EEOC: Employers’ Training Can Create a Hostile Work Environment - SHRM

For years, employers have held programs meant to reduce bias, hostility, and liability, but now, according to recent U.S. Equal Employment Opportunity Commission (EEOC) technical assistance, those programs could be the basis of a hostile work environment claim.

Employers can still have inclusion and diversity training but need to ensure it promotes the mission of Title VII of the Civil Rights Act of 1964 — namely, equality for all, said Devon Mills, an attorney with Michelman & Robinson in Los Angeles.

When designing training, “well-intended content designed to promote inclusivity and educate on historical injustice can become a legal liability if it’s perceived as stereotyping, shaming, or alienating employees based on race, sex, or other protected characteristics,” he said.

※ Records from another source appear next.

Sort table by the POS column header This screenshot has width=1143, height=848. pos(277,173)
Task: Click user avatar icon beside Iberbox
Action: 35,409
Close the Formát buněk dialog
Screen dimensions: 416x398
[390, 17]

While some believe the EEOC’s position has the potential to open the door to a new category of “reverse discrimination” Title VII claims from employees who feel compelled to attend sessions and later allege that the training created a hostile or intimidating workplace environment, the EEOC has taken the position that “there is no such thing as ‘reverse’ discrimination; there is only discrimination.”

Mills said, however, that “this new EEOC guidance could open the floodgates.”

He added, though, that the statute of limitations to file a charge with the EEOC is 180 days — or 300 days in “deferral states” with fair employment practice agencies — which he said should limit exposure for older...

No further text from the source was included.